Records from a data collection
Start of Block

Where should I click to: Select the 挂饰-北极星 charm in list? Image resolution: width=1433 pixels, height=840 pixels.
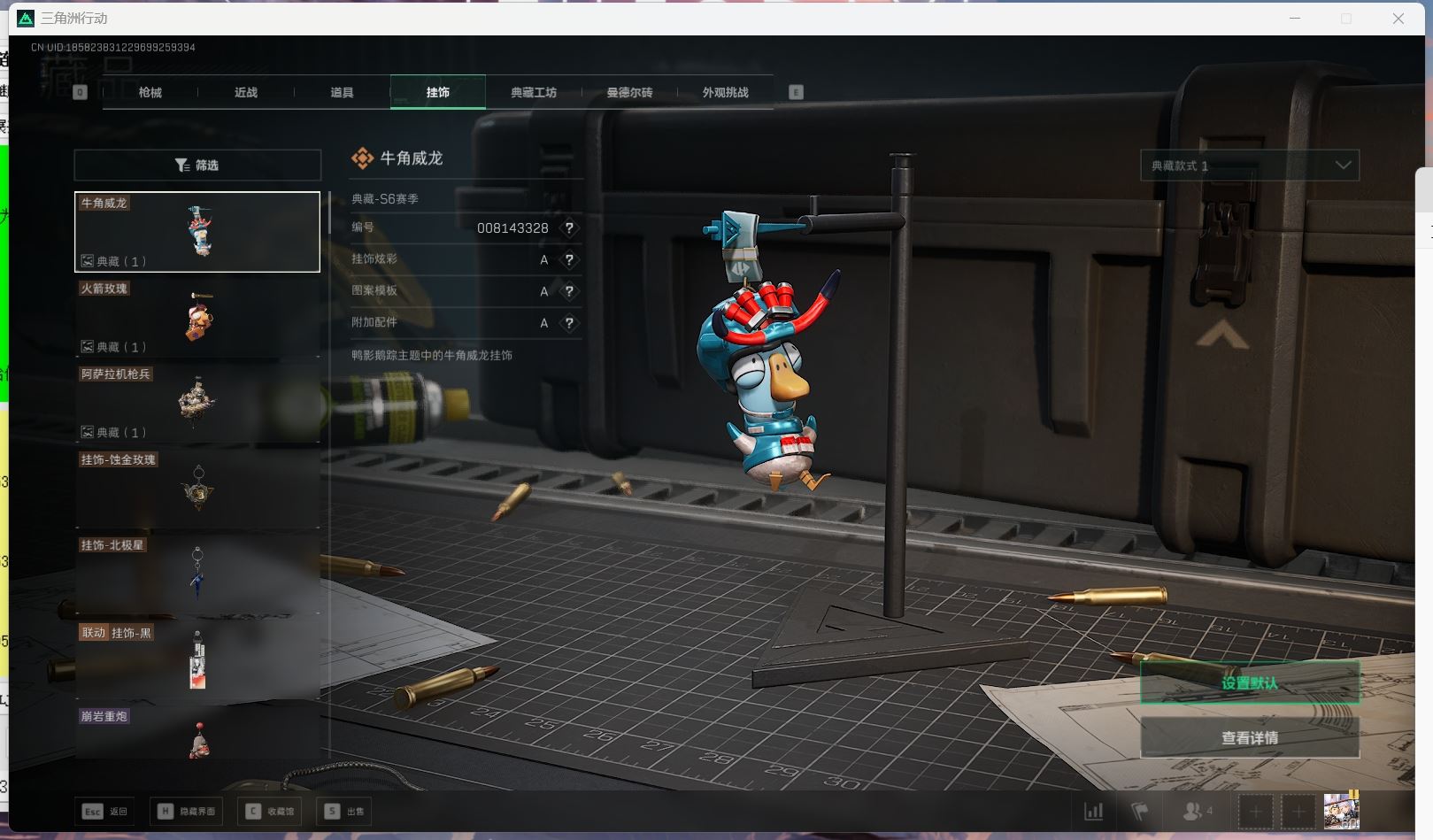point(197,574)
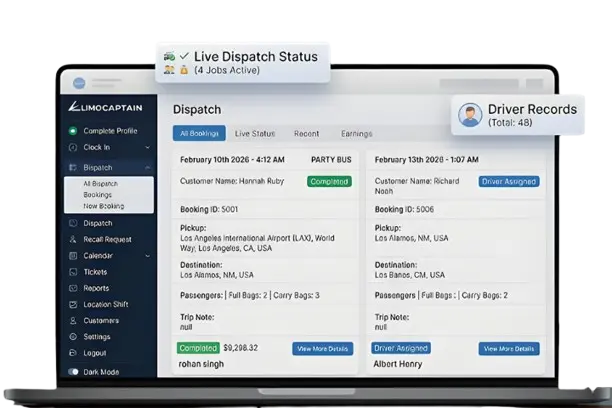The height and width of the screenshot is (408, 612).
Task: Open Tickets via its sidebar icon
Action: click(72, 272)
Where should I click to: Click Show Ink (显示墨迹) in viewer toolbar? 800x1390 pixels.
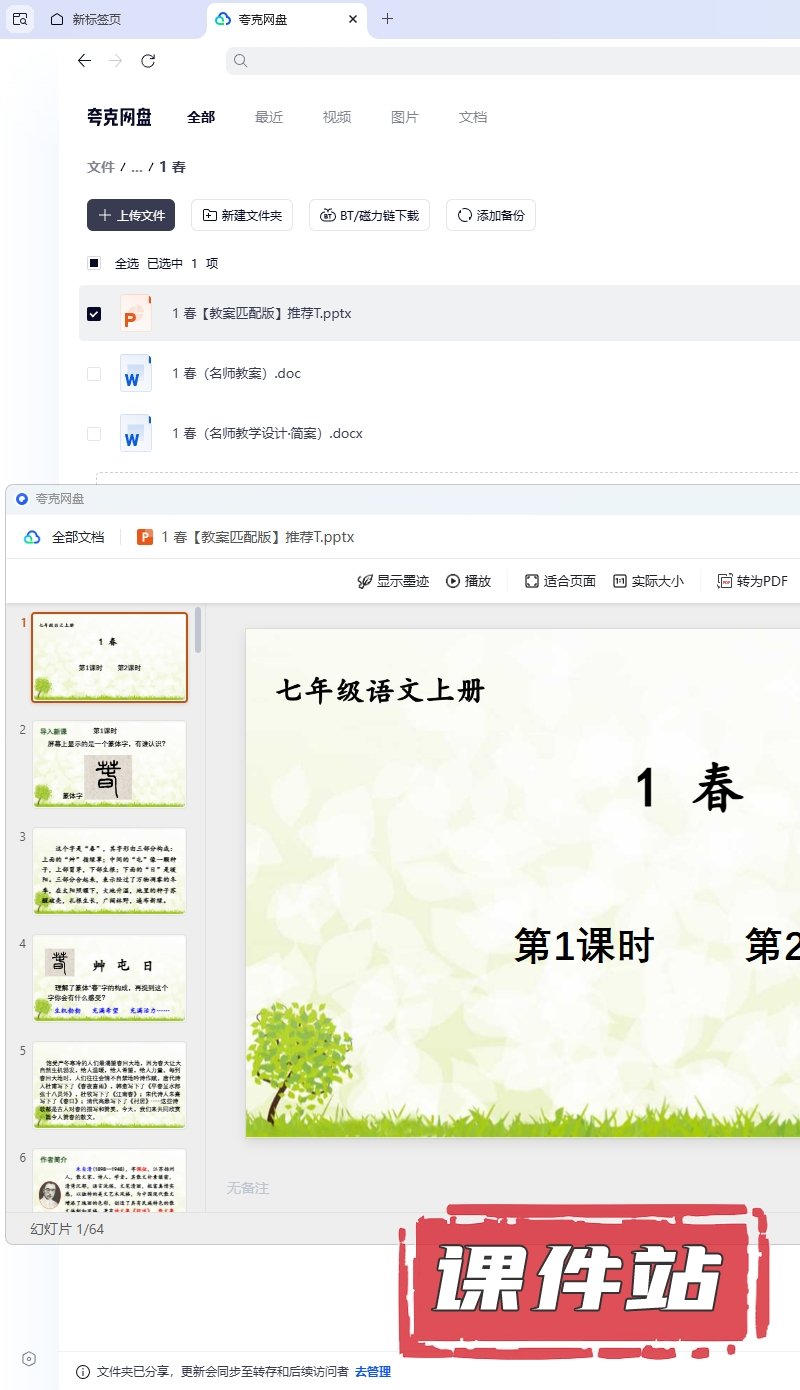pos(393,581)
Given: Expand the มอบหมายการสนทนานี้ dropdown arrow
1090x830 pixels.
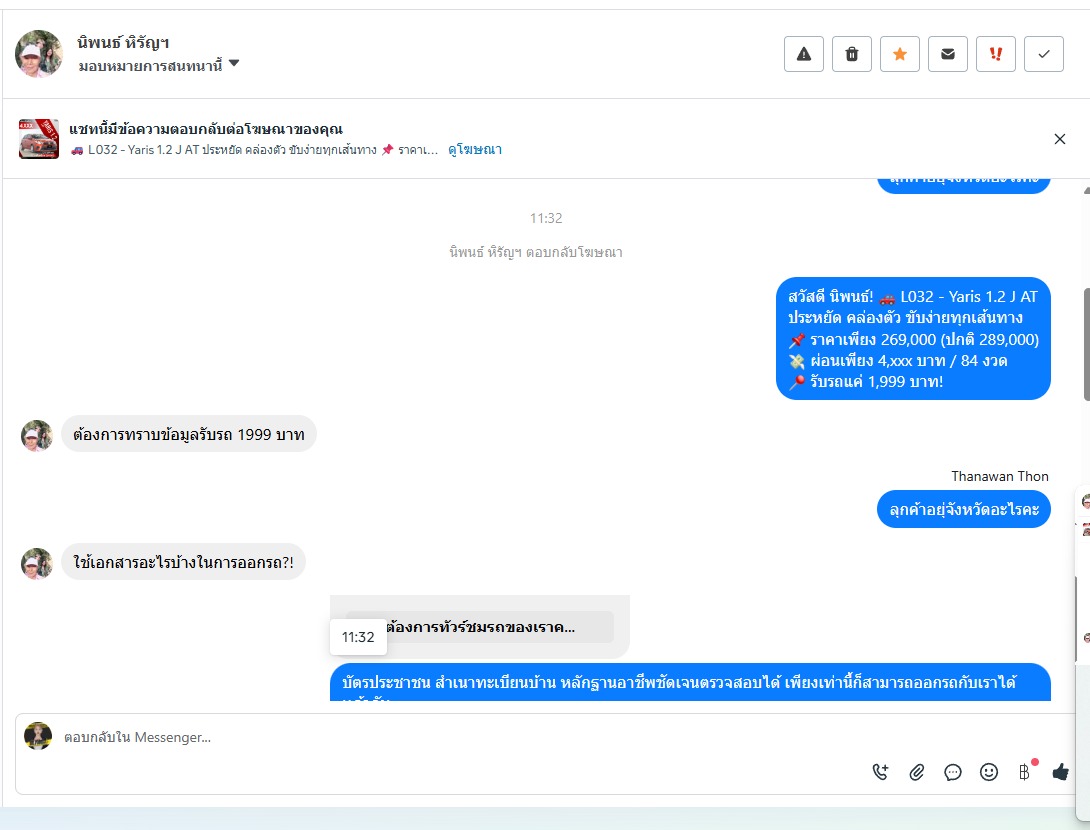Looking at the screenshot, I should tap(234, 63).
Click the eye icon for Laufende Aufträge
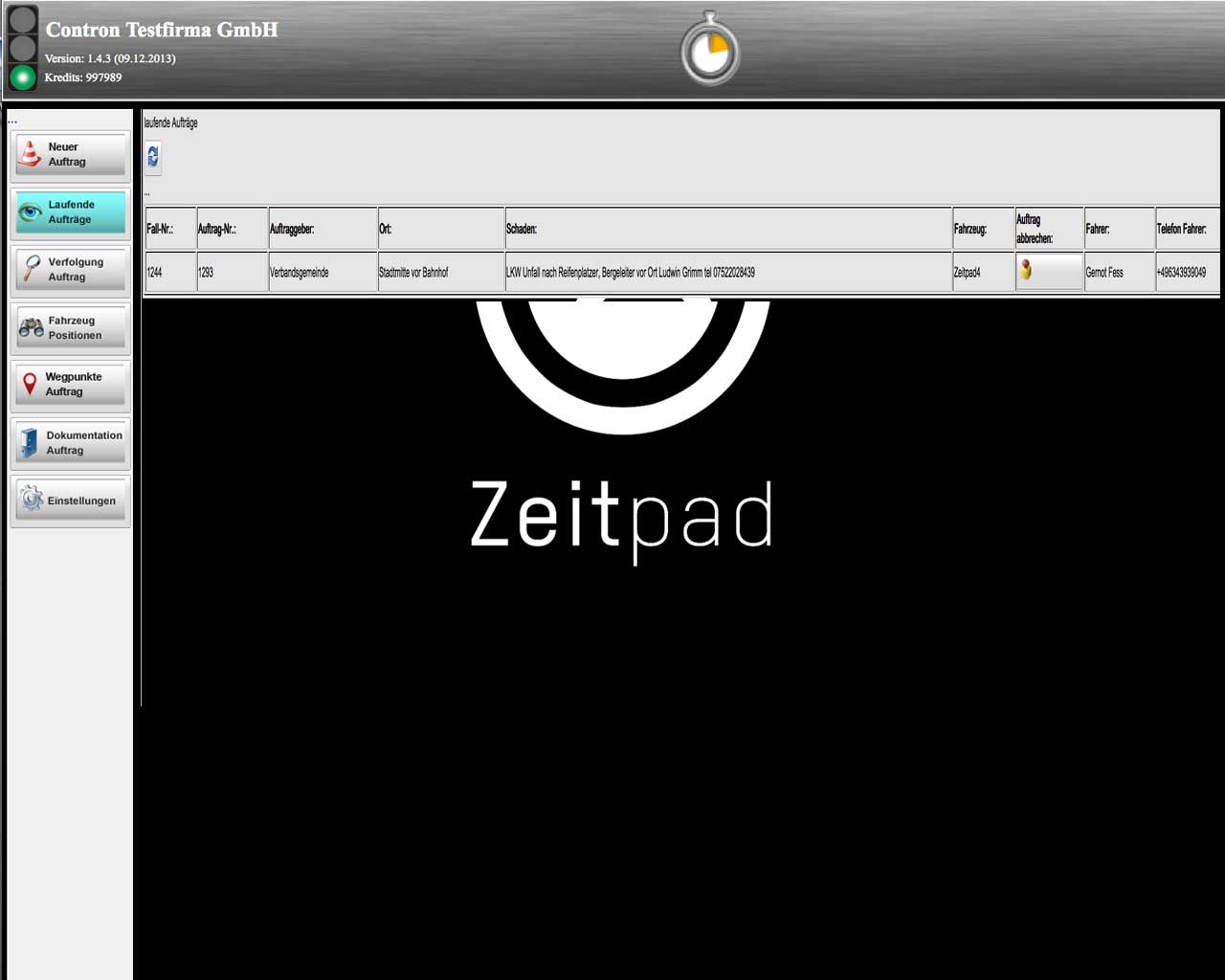1225x980 pixels. click(x=31, y=212)
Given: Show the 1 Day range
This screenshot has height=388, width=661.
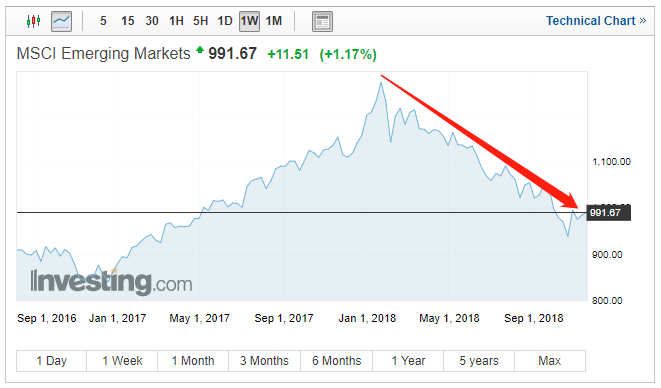Looking at the screenshot, I should pos(51,361).
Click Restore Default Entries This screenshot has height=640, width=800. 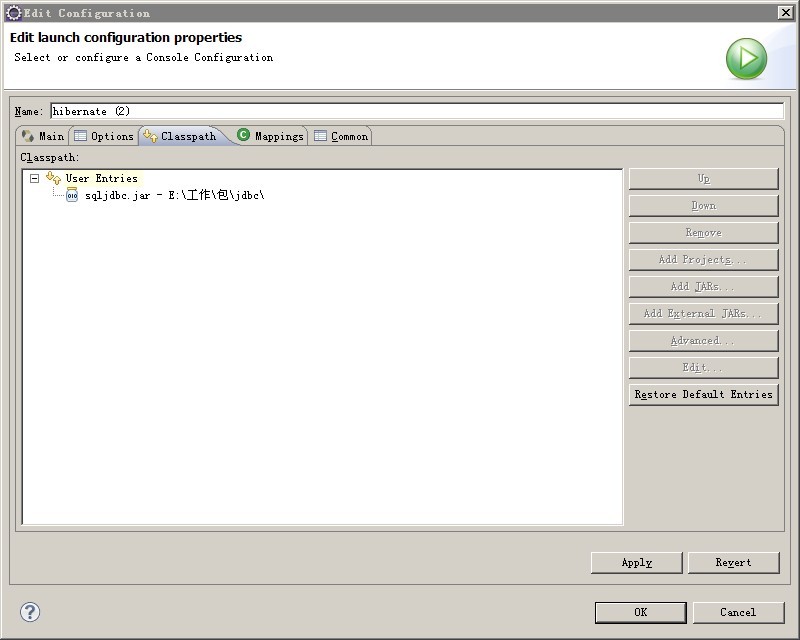pyautogui.click(x=703, y=394)
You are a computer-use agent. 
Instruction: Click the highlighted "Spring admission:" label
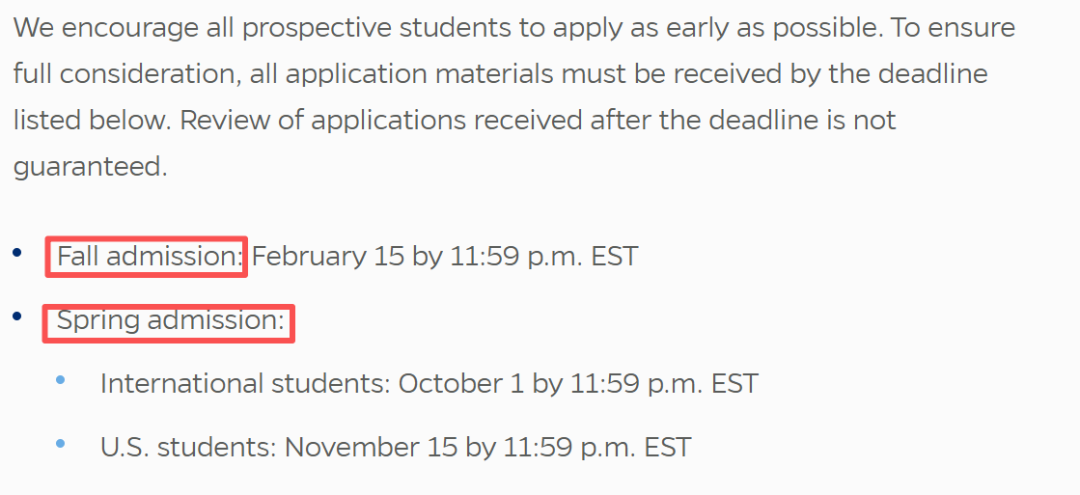[x=168, y=321]
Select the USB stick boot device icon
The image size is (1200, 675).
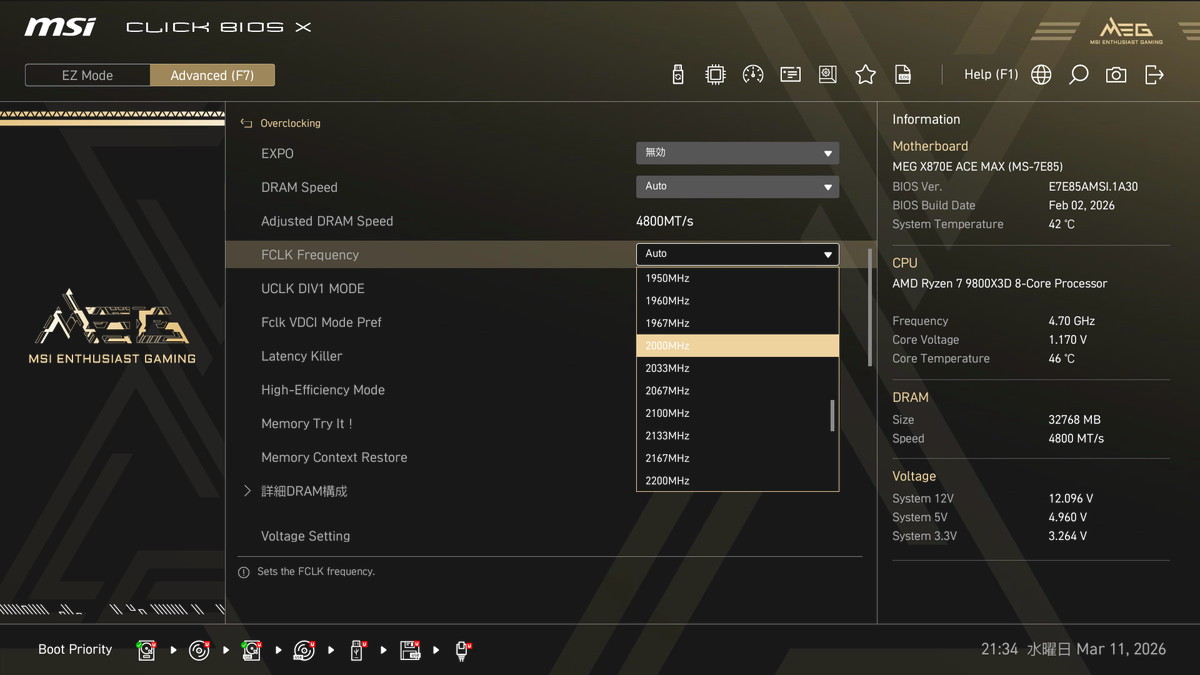click(x=357, y=651)
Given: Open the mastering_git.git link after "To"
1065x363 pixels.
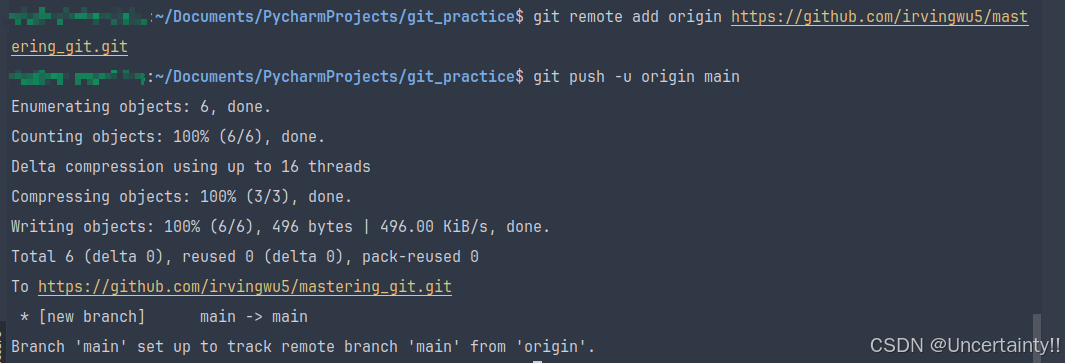Looking at the screenshot, I should [245, 287].
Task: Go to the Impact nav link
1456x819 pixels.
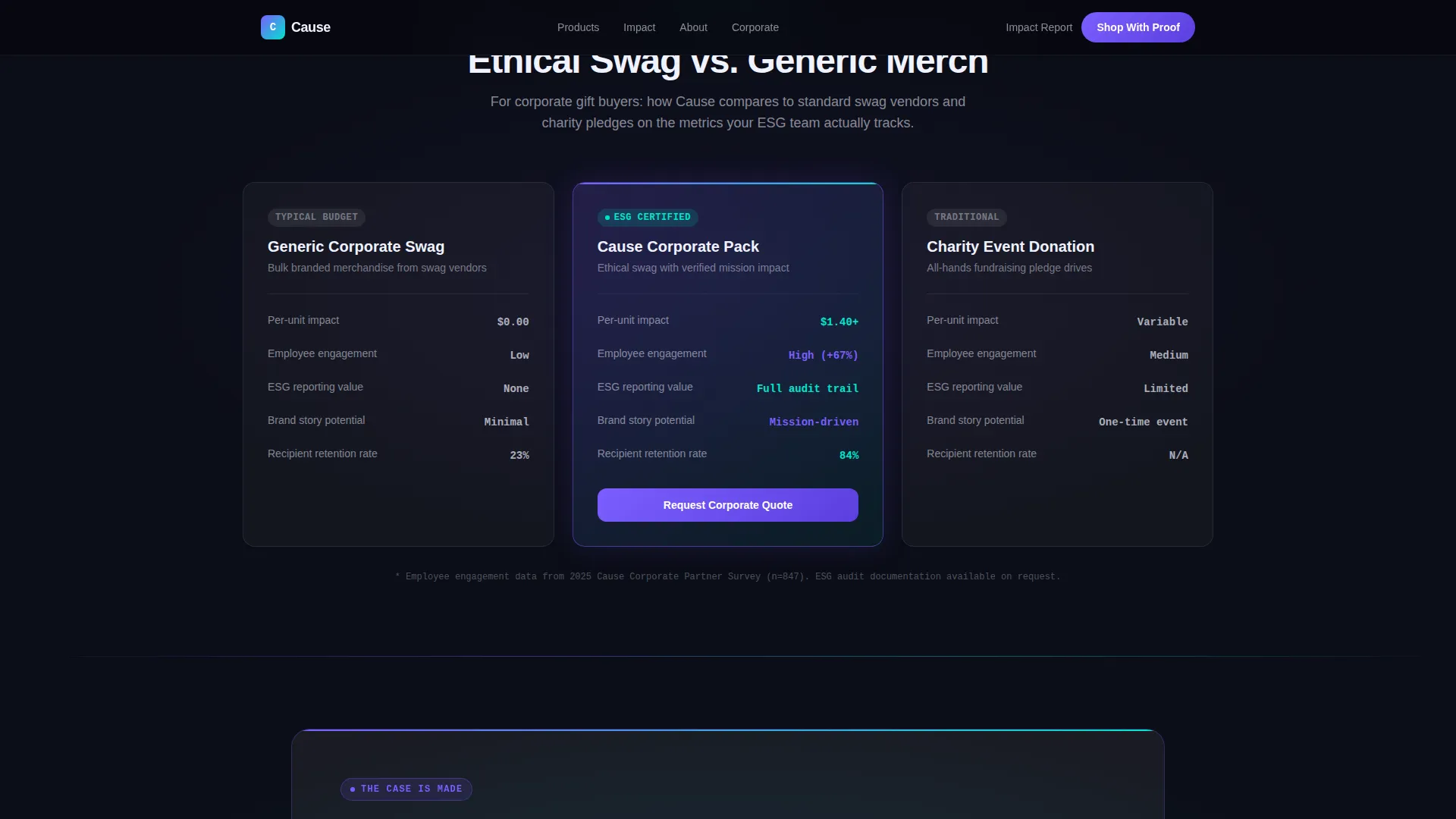Action: coord(639,27)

End of Block

§ **WHAT THE TASK ASKS**:
Copy down each line in the entries that has the word "link".

§ **RESULT**:
Given: Open the mastering_git.git link after "To"
Task: Go to the Impact nav link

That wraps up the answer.